* **What is needed**
The response must contain every record, repeated exactly.

* **Stored data**
=======

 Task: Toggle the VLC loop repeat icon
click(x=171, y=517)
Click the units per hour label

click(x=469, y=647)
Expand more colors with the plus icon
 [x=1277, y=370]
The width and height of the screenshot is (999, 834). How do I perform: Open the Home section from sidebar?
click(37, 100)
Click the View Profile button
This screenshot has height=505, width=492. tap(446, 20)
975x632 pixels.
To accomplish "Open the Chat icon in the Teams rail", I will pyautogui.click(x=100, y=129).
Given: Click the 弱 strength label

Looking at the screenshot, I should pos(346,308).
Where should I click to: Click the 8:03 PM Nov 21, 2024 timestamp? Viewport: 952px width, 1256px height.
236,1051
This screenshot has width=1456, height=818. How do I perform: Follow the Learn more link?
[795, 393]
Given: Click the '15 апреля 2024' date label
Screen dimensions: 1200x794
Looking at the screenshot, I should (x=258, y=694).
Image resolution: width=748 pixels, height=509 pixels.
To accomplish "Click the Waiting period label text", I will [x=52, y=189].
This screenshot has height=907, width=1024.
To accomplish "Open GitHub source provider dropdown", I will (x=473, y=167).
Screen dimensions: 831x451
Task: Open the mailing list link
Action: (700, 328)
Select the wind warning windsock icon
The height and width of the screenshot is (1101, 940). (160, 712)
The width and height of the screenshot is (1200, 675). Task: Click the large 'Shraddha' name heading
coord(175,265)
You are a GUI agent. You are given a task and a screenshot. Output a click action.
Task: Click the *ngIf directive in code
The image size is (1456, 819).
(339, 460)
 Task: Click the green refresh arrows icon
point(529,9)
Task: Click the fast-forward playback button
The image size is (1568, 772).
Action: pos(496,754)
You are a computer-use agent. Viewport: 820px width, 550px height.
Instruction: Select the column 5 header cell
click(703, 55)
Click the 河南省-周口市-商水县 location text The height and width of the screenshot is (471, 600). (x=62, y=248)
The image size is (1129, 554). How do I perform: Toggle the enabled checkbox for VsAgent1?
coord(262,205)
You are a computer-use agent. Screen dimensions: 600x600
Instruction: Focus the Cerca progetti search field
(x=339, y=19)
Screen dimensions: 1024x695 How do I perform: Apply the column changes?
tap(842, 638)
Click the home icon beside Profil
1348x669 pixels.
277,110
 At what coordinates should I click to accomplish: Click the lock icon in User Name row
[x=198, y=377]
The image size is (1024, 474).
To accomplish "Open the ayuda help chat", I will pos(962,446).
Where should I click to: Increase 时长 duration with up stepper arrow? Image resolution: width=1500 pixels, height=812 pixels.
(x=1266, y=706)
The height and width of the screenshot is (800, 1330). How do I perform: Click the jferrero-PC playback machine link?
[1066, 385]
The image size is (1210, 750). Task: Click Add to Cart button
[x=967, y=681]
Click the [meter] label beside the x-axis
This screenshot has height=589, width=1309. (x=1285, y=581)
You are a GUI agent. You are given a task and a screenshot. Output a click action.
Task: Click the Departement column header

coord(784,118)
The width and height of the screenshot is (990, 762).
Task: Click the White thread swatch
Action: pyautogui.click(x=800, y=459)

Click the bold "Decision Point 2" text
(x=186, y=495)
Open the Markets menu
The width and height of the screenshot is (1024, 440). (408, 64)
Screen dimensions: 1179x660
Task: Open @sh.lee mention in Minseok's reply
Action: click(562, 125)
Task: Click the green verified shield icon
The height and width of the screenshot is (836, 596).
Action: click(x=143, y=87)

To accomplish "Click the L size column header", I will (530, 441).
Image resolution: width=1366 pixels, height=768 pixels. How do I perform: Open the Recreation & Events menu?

=======

* **Exercise solution**
 Task: Toggle the VLC loop repeat icon
click(x=171, y=517)
Click the units per hour label

click(x=469, y=647)
Expand more colors with the plus icon
 [x=1277, y=370]
The width and height of the screenshot is (999, 834). How do I perform: Open the Home section from sidebar?
click(37, 100)
Click the View Profile button
This screenshot has height=505, width=492. tap(446, 20)
975x632 pixels.
To accomplish "Open the Chat icon in the Teams rail", I will pyautogui.click(x=100, y=129).
Given: Click the 弱 strength label

Looking at the screenshot, I should pos(346,308).
Where should I click to: Click the 8:03 PM Nov 21, 2024 timestamp? Viewport: 952px width, 1256px height.
236,1051
This screenshot has width=1456, height=818. How do I perform: Follow the Learn more link?
[795, 393]
Given: Click the '15 апреля 2024' date label
Screen dimensions: 1200x794
Looking at the screenshot, I should (x=258, y=694).
Image resolution: width=748 pixels, height=509 pixels.
To accomplish "Click the Waiting period label text", I will [x=52, y=189].
This screenshot has height=907, width=1024.
To accomplish "Open GitHub source provider dropdown", I will (x=473, y=167).
Screen dimensions: 831x451
Task: Open the mailing list link
Action: (700, 328)
Select the wind warning windsock icon
The height and width of the screenshot is (1101, 940). (160, 712)
The width and height of the screenshot is (1200, 675). Task: Click the large 'Shraddha' name heading
coord(175,265)
You are a GUI agent. You are given a task and a screenshot. Output a click action.
Task: Click the *ngIf directive in code
The image size is (1456, 819).
(339, 460)
 Task: Click the green refresh arrows icon
point(529,9)
Task: Click the fast-forward playback button
The image size is (1568, 772).
Action: pos(496,754)
You are a computer-use agent. Viewport: 820px width, 550px height.
Instruction: Select the column 5 header cell
click(703, 55)
Click the 河南省-周口市-商水县 location text The height and width of the screenshot is (471, 600). (x=62, y=248)
The image size is (1129, 554). How do I perform: Toggle the enabled checkbox for VsAgent1?
coord(262,205)
You are a computer-use agent. Screen dimensions: 600x600
Instruction: Focus the Cerca progetti search field
(x=339, y=19)
Screen dimensions: 1024x695 How do I perform: Apply the column changes?
tap(842, 638)
Click the home icon beside Profil
1348x669 pixels.
277,110
 At what coordinates should I click to accomplish: Click the lock icon in User Name row
[x=198, y=377]
The image size is (1024, 474).
To accomplish "Open the ayuda help chat", I will pos(962,446).
Where should I click to: Increase 时长 duration with up stepper arrow? Image resolution: width=1500 pixels, height=812 pixels.
(x=1266, y=706)
The height and width of the screenshot is (800, 1330). How do I perform: Click the jferrero-PC playback machine link?
[1066, 385]
The image size is (1210, 750). Task: Click Add to Cart button
[x=967, y=681]
Click the [meter] label beside the x-axis
This screenshot has height=589, width=1309. (x=1285, y=581)
You are a GUI agent. You are given a task and a screenshot. Output a click action.
Task: Click the Departement column header

coord(784,118)
The width and height of the screenshot is (990, 762).
Task: Click the White thread swatch
Action: pyautogui.click(x=800, y=459)

Click the bold "Decision Point 2" text
(x=186, y=495)
Open the Markets menu
The width and height of the screenshot is (1024, 440). (408, 64)
Screen dimensions: 1179x660
Task: Open @sh.lee mention in Minseok's reply
Action: click(562, 125)
Task: Click the green verified shield icon
The height and width of the screenshot is (836, 596).
Action: click(x=143, y=87)

To accomplish "Click the L size column header", I will (530, 441).
Image resolution: width=1366 pixels, height=768 pixels. How do I perform: Open the Recreation & Events menu?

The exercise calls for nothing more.